SlurmCluster class API
The SlurmCluster class enables hyperparameter search parallelization on a cluster managed via Slurm workload manager.
At a high level, the SlurmCluster creates a submit script for each permutation of hyperparameters requested. If the job hits the walltime but has not completed, the SlurmManager will checkpoint the model and submit a new job to continue training using the saved weights.
- Here's a full GPU PyTorch example.
- Here's a full CPU example.
You can instantiate a SlurmCluster
via:
from test_tube.hpc import SlurmCluster
# hyperparameters is a test-tube hyper params object
# see https://williamfalcon.github.io/test-tube/hyperparameter_optimization/HyperOptArgumentParser/
hyperparams = args.parse()
# init cluster
cluster = SlurmCluster(
hyperparam_optimizer=hyperparams,
log_path='/path/to/log/results/to',
python_cmd='python3'
)
# let the cluster know where to email for a change in job status (ie: complete, fail, etc...)
cluster.notify_job_status(email='some@email.com', on_done=True, on_fail=True)
# set the job options. In this instance, we'll run 20 different models
# each with its own set of hyperparameters giving each one 1 GPU (ie: taking up 20 GPUs)
cluster.per_experiment_nb_gpus = 1
cluster.per_experiment_nb_nodes = 1
# we'll request 10GB of memory per node
cluster.memory_mb_per_node = 10000
# set a walltime of 10 minues
cluster.job_time = '10:00'
# 1 minute before walltime is up, SlurmCluster will launch a continuation job and kill this job.
# you must provide your own loading and saving function which the cluster object will call
cluster.minutes_to_checkpoint_before_walltime = 1
# run the models on the cluster
cluster.optimize_parallel_cluster_gpu(train, nb_trials=20, job_name='first_tt_batch', job_display_name='my_batch')
init options
hyperparam_optimizer
A HyperOptArgumentParser object which contains all permutations of model hyperparameters to run.
log_path
Path to save the slurm scripts, error logs and out logs created.
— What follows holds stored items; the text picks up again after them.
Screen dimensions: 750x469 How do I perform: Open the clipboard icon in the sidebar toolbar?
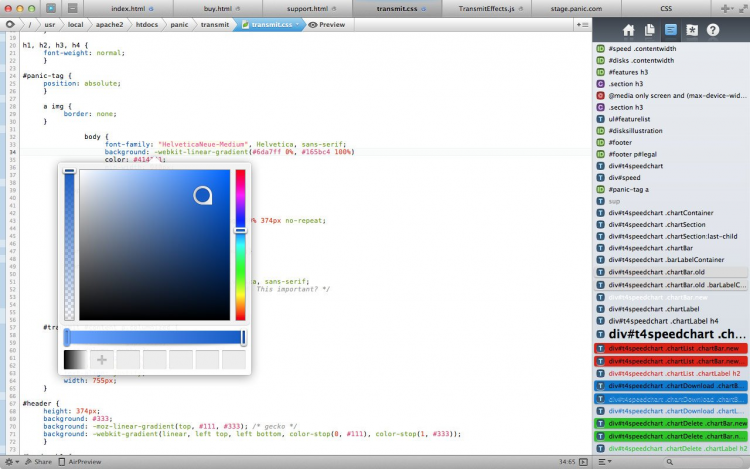[x=649, y=30]
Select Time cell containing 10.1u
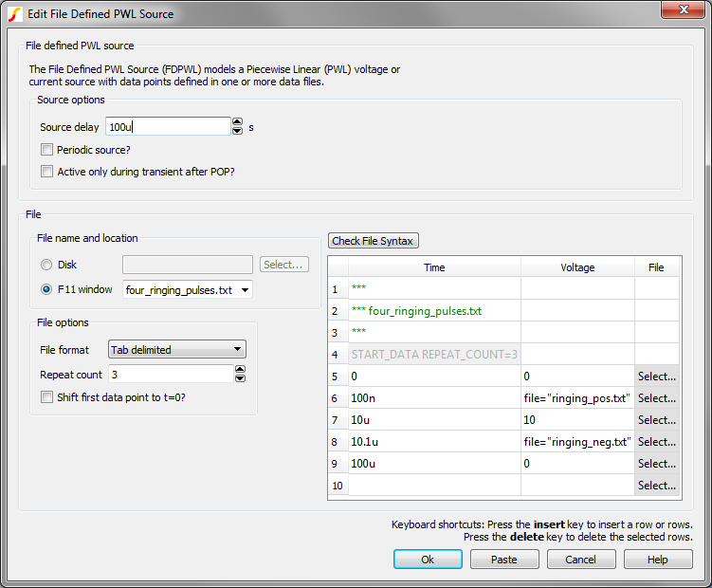 pos(434,442)
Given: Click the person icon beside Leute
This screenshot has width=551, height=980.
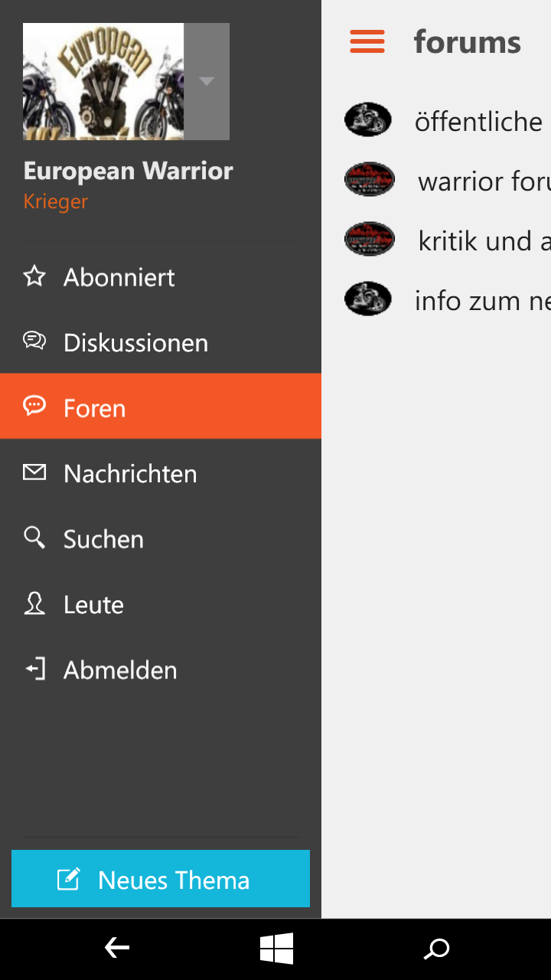Looking at the screenshot, I should (34, 603).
Usually this would be the experiments folder path where test tube saves Experiment information.
python_cmd
This is the command that starts the python program. Normally it is:
# python 2
python main.py
# python 3
python3 main.py
enable_log_err
If true, saves slurm error logs to the path at log_path. If anything goes wrong in your job, you'll find the error here.
enable_log_out
If true, saves slurm output logs to the path at log_path. This file contains all outputs that would show up on the console normally.
test_tube_exp_name
When this is given, it structures the files in a nice format to fit with the folder structure of the Experiment object's output.
Properties
job_time
String. Walltime requested. Examples:
# 1 hour and 10 minutes
cluster.job_time = '1:10:00'
# 1 day and 1 hour and 10 minutes
cluster.job_time = '1-1:10:00'
# 1 day and 1 hour and 10 minutes
cluster.job_time = '25:10:00'
# 10 minutes
cluster.job_time = '10:00'
# 10 seconds
cluster.job_time = '10'
minutes_to_checkpoint_before_walltime
Int. Minutes before walltime when a continuation job will be auto-submitted.
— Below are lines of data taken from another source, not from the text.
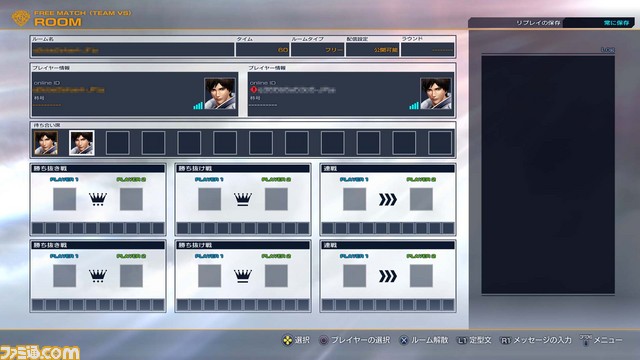Click the X room disband prompt

click(x=424, y=340)
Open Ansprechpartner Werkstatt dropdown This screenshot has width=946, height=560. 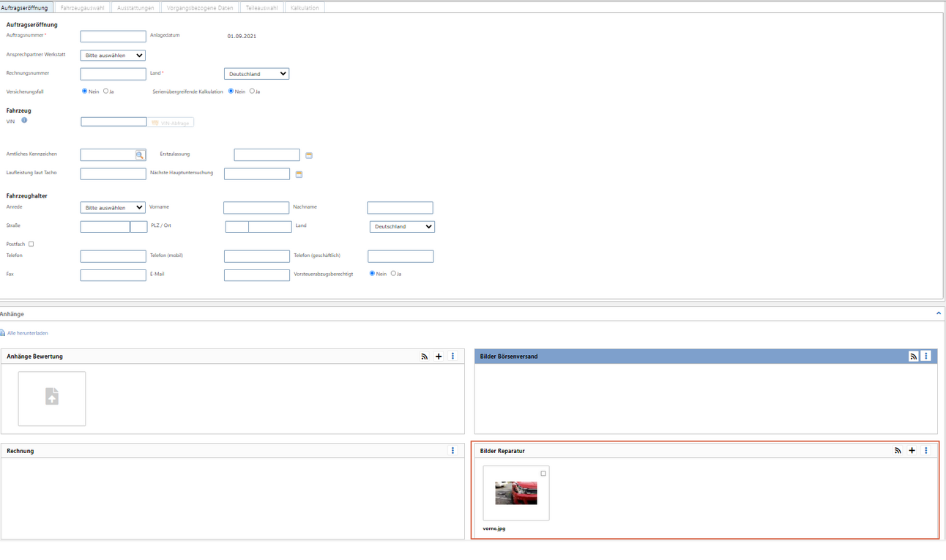(113, 56)
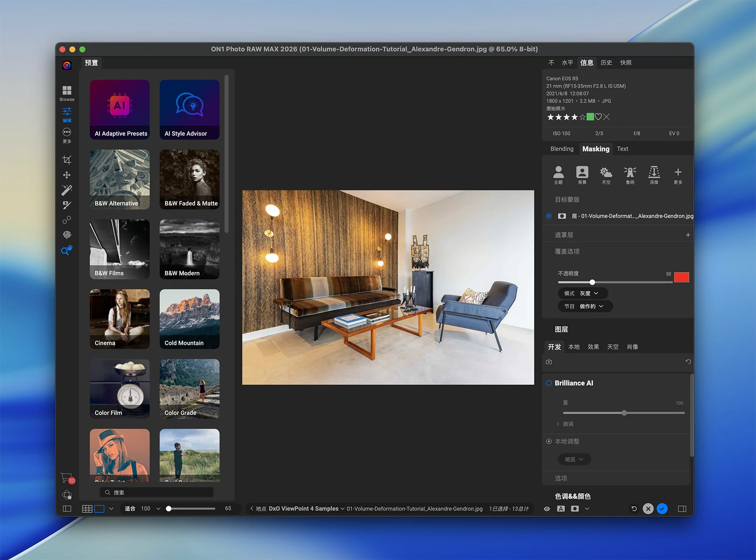Open the Browse module

67,93
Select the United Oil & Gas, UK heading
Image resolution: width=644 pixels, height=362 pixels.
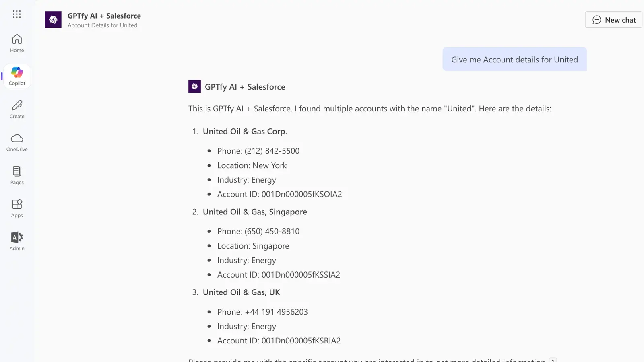[241, 292]
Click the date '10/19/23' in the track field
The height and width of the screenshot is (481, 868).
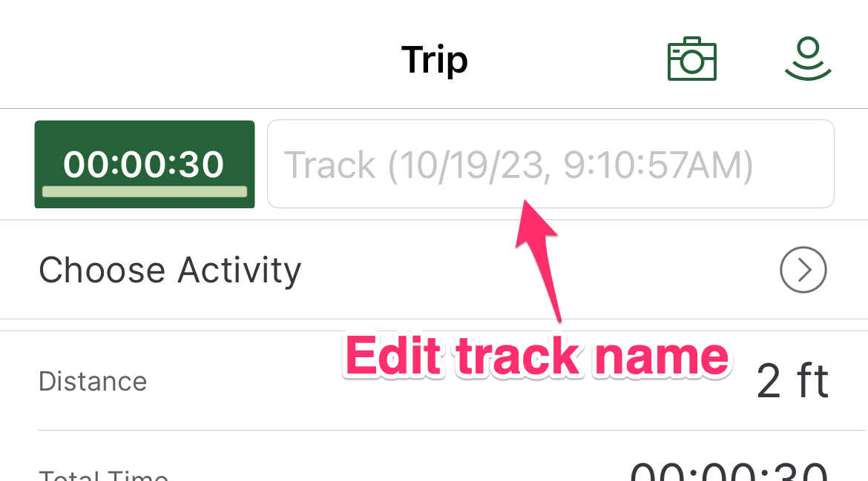point(472,165)
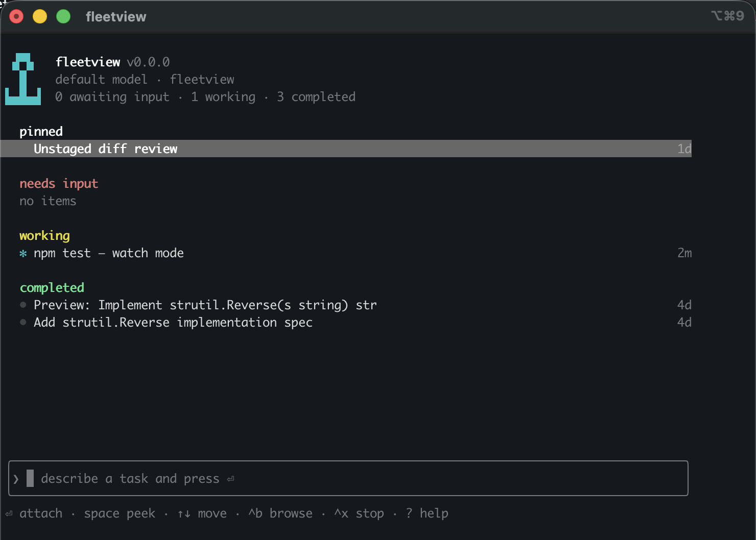This screenshot has width=756, height=540.
Task: Click the asterisk spinner beside npm test
Action: click(x=23, y=254)
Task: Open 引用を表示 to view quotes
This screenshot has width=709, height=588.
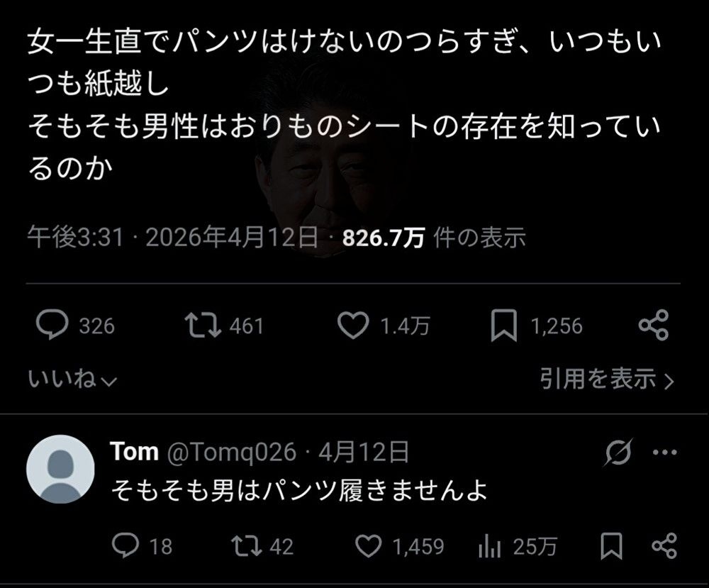Action: tap(606, 379)
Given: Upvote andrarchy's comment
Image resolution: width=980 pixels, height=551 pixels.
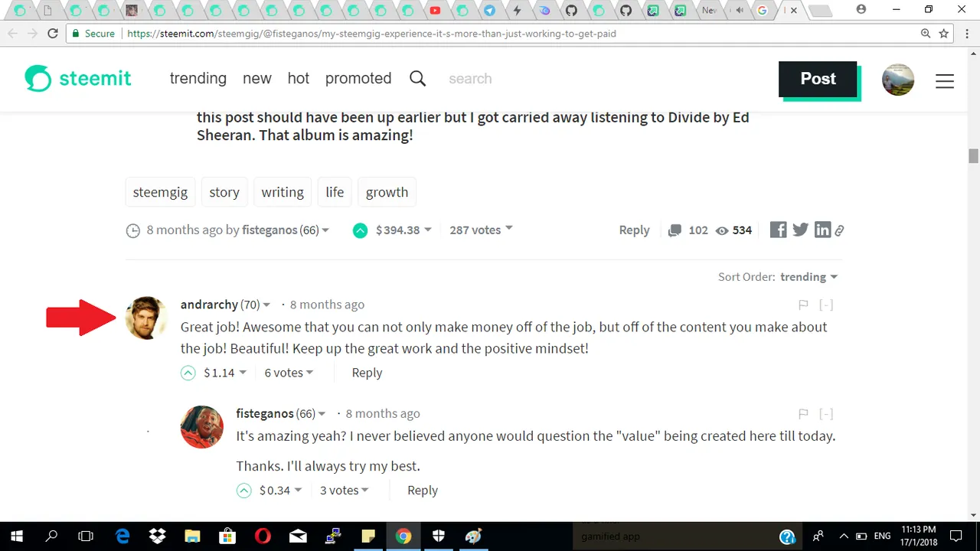Looking at the screenshot, I should coord(188,373).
cluster.job_time = '10:00'
cluster.minutes_to_checkpoint_before_walltime = 2
# New job will be submited to continue training after 8 minutes of the job running.
per_experiment_nb_gpus
Int. Number of GPUs each job will get.
# EACH job will get 2 GPUs (ie: if a model runs over two GPUs at the same time).
cluster.per_experiment_nb_gpus = 2
per_experiment_nb_cpus
Int. Number of CPUs each job will get.
cluster.per_experiment_nb_cpus = 1
per_experiment_nb_nodes
Int. Number of nodes each job will get.
cluster.per_experiment_nb_nodes = 1
gpu_type
String. Gpu type requested. Example:
cluster.gpu_type = '1080ti'
Methods
set_checkpoint_save_function
cluster.set_checkpoint_save_function(fx, kwargs)
Called if the model isn't finished training minutes_to_checkpoint_before_walltime before the walltime. If walltime = '15:00' and minutes_to_checkpoint_before_walltime = '1:00' the SlurmCluster will call your save function after 14 minutes of training.
fx
A python function.kwargs
Dictionary where keys are the literal argument names to the function. Dictionary values are the values of the arguments.
Example
def my_save_function(arg_1, arg_k):
# ... save my model here
cluster.set_checkpoint_save_function(my_save_function, kwargs={'arg_1': 'whatever', 'arg_k': 'you_want'})
set_checkpoint_load_function
cluster.set_checkpoint_load_function(fx, kwargs)
Called internally when a job is auto-submitted by the SlurmCluster to give your program a chance to load the model weights or whatever you need to continue training.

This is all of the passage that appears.